Kedua, dokumen hasil penindakan pelanggaran pemilu. Proses pemilu masih diliputi dengan berbagai bentuk pelanggaran pemilu, baik dilakukan oleh peserta pemilu, aparat pemerintahan bahkan penyelenggara pemilu dalam frame orang-perorang. Atas pelanggaran pemilu tersebut, Bawaslu dengan kewenangannya, melakukan proses penindakan pelanggaran lewat pintu laporan atau pintu temuan pelanggaran. Olehnya, sekaitan dalil pemohon dalam PHPU, Bawaslu menguraikan proses dan tindaklanjut penindakan pelanggaran pemilu.

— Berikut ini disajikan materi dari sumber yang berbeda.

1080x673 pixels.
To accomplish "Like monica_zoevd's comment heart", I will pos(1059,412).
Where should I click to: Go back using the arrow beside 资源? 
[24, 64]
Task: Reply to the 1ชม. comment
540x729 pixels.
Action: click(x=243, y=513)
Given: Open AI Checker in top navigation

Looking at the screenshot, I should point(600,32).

Ketiga, dokumen penyelesaian sengketa proses pemilu. Sengketa proses pemilu sebagai sengketa yang terjadi antar-peserta pemilu dan sengketa peserta pemilu dengan penyelenggara pemilu sebagai akibat dikeluarkannya keputusan KPU secara berjenjang. Bawaslu menerima permohonan sengketa, dan menyelesaikan melalui forum mediasi. Jika tidak tercapai kesepakatan mediasi, penyelesaian sengketa para pihak dilanjutkan dengan proses adjudikasi. Dalam PHPU, Bawaslu juga memberikan keterangan sekaitan dengan pokok permohonan pemohon yang ada kaitannya dengan pelaksanaan kewenangan penyelesaian sengketa proses pemilu ini.

Penutup

Pemilu bukan semata-mata dasar mendapatkan dukungan dan legitimasi rakyat untuk berkuasa, tetapi pemilu harus dilaksanakan sesuai prosedur dan tata cara yang digariskan oleh hukum pemilu. Dalam demokrasi, tujuan dan tata cara merupakan dua sisi yang tidak bisa diabaikan. Prosedur dan tata cara justru memberi jaminan tegaknya prinsip pemilu luber dan jurdil, yang turut memberikan jaminan atas persamaan hak, kesetaraan dan kebebasan masyarakat.

Menjamin pelaksanaan prinsip pemilu dimaksud, terbentang eksistensi dan peran strategis Bawaslu sesuai UU Pemilu dalam sengketa hasil yang tidak hanya sebagai pengawas pemilu, tetapi sebagai eksekutor penanganan pelanggaran dan pemutus sengketa proses pemilu. Hasil kinerja pelaksanaan kewenangan Bawaslu itu telah membantu pengembangan pertimbangan majelis hakim MK yang menerima, memeriksa dan mengadili penyelesaian PHPU.


Catatan Kaki:
[1] Lihat ketentuan Pasal 24C UUD NRI Tahun 1945.
[2] Putusan MK Nomor: 190/PHPU.D-VIII/2010.
[3] Pan Mohamad Faiz, 2019, Putusan Sengketa Hasil Pilpres, Jurnal Konstitusi Nomor 148 Juni 2019, Mahkamah Konstitusi, Jakarta, hlm. 70.